Ndwiga, on the other hand, chooses to paint the peace and beauty he finds in his homeland’s nature of wildlife. Also a Kenyan native, and one of its best wildlife painters, Wycliffe Ndwiga frequently retreats far outside the city and population of tribes to see animals in their tranquil and fragile habitat, raw and uncut. Instead of painting an interpretation of feeling or situation, Wycliffe Ndwiga chooses to be accurate in capturing animals in their instinctive behavior: eating, resting, watching, and hunting. Take a leopard walking softly through a creek on the pursuit of its prey. Ndwiga captures this moment beautifully in a realistic picture. Or the leopard resting lazily in a tree, perhaps right after a kill, relaxing with all its limbs dangling from the tree’s thick branches. And take for instance the pack of three elephants, wandering in the dry savanna with the backdrop of dust behind their footprints and Mt. Kilimanjaro even further behind. They are in search of a plentiful water hole that will quench their daily thirst. Wycliffe Ndwiga paints not only these environment and behavioral details, but also the minute details of an animal’s body, showing its color, wrinkles, and shape in their most accurate and true facet.

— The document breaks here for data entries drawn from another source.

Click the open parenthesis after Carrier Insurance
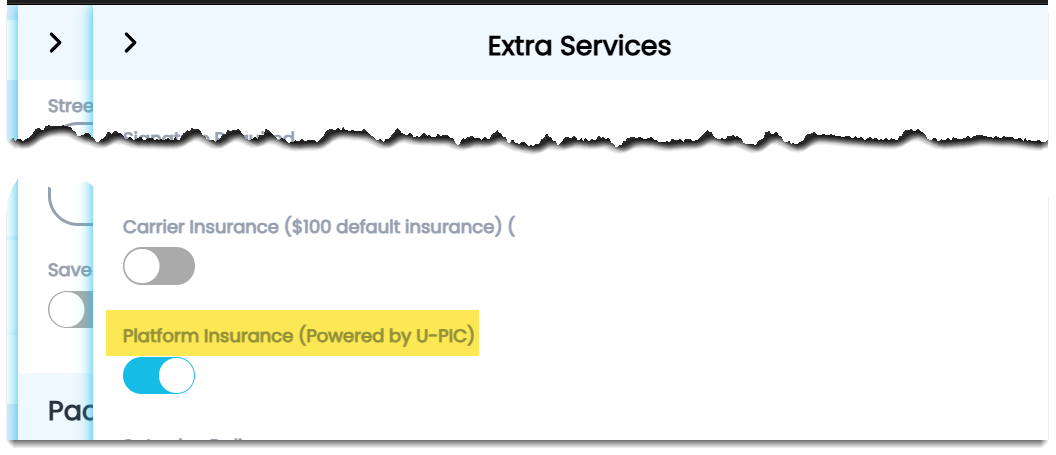pyautogui.click(x=511, y=227)
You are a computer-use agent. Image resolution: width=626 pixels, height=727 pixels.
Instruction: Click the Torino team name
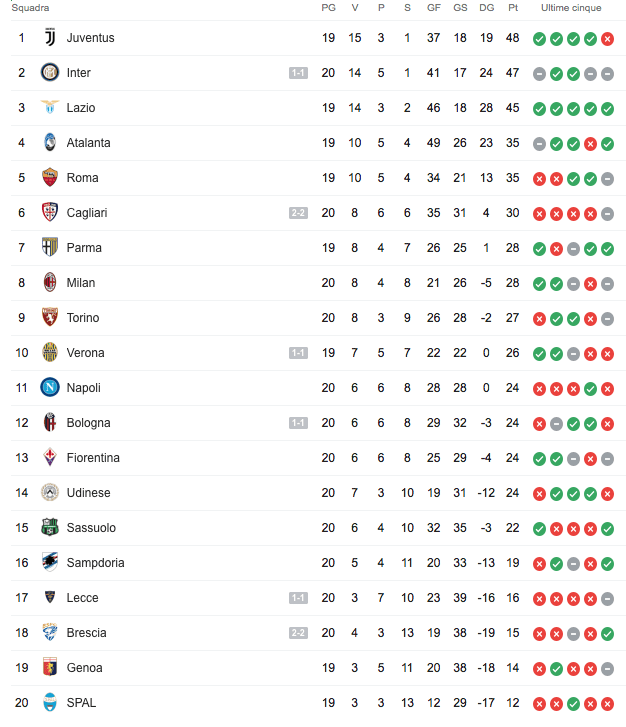pos(83,318)
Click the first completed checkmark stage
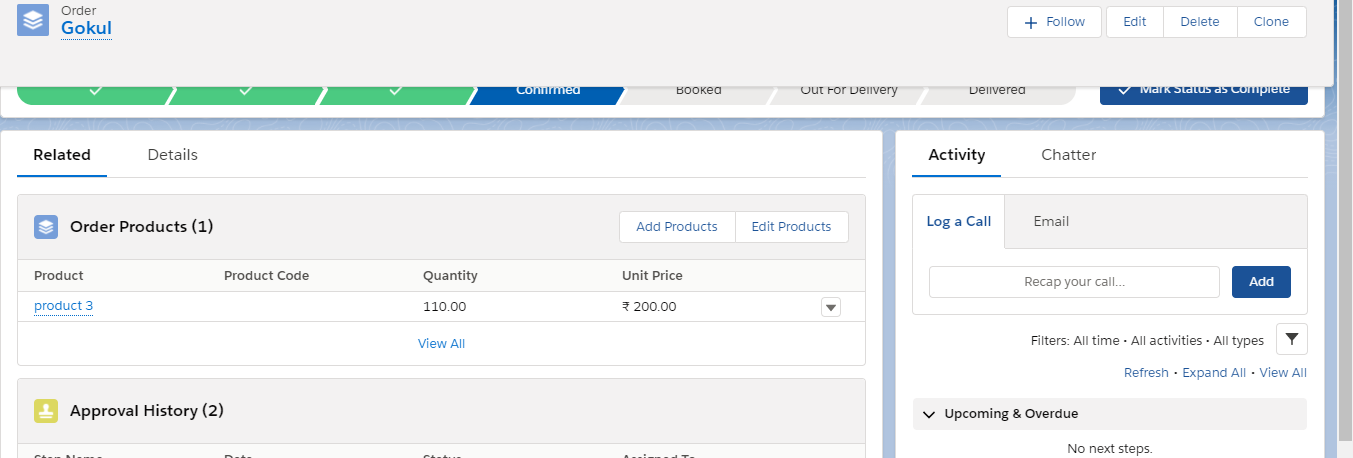The width and height of the screenshot is (1353, 458). pyautogui.click(x=95, y=92)
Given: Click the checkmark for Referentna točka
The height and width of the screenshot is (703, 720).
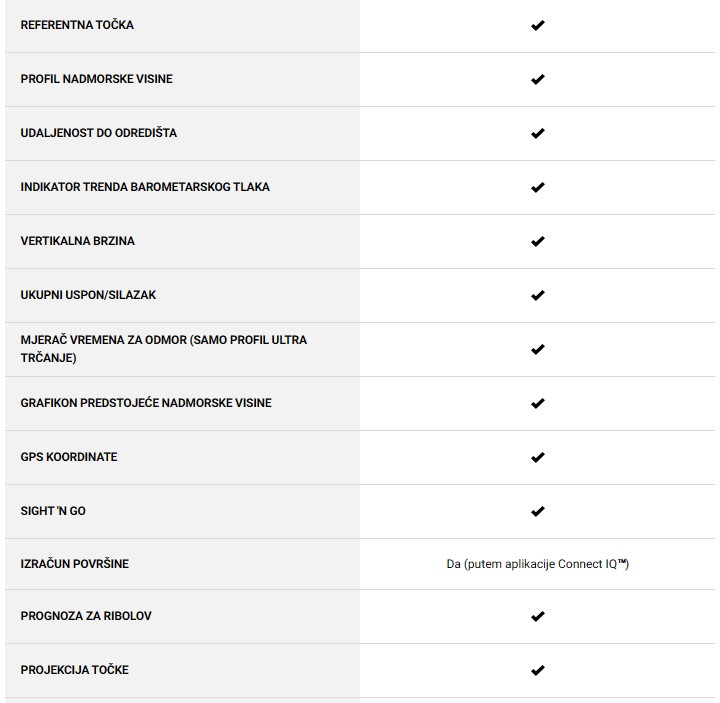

These examples of Kenya African artists get much inspiration for their African art paintings from the environment that surrounds them; whether it be nature or a political situation engulfing the cities.
But what separates one’s inspiration from another? True inspiration comes out in the best way when an artist has a passion for their art subject. The urge and drive to do a piece of art is influenced by the level of passion one has towards art. There are those whose art is a hobby and do it secondarily, yet still there are those people who primarily do art as a source of their livelihood and who pour their whole reason for being into their work.
There are a few online sources that are African paintings galleries, showcasing their contemporary African art for sale in a global medium, and giving correct credit to its hidden inspiration.
Being featured on such a global scale is a milestone for many contemporary African painters in Kenya who would have not been able to sell their Black African art or show their culture’s inspiration elsewhere. Now their subjects can be understood outside the culture of their own country. This presence outside of their own country is already a double source of inspiration for its African artists as they are now getting the urge to do more works for them, with their thoughts inclined towards an international perspective.
This impact will challenge and change the inspiration of the country’s artists. What will be the Black art they paint next in the atmosphere of a global audience? Their buyers will decide, interpreting for themselves the message behind the inspiration of Africa’s talented and undiscovered genre.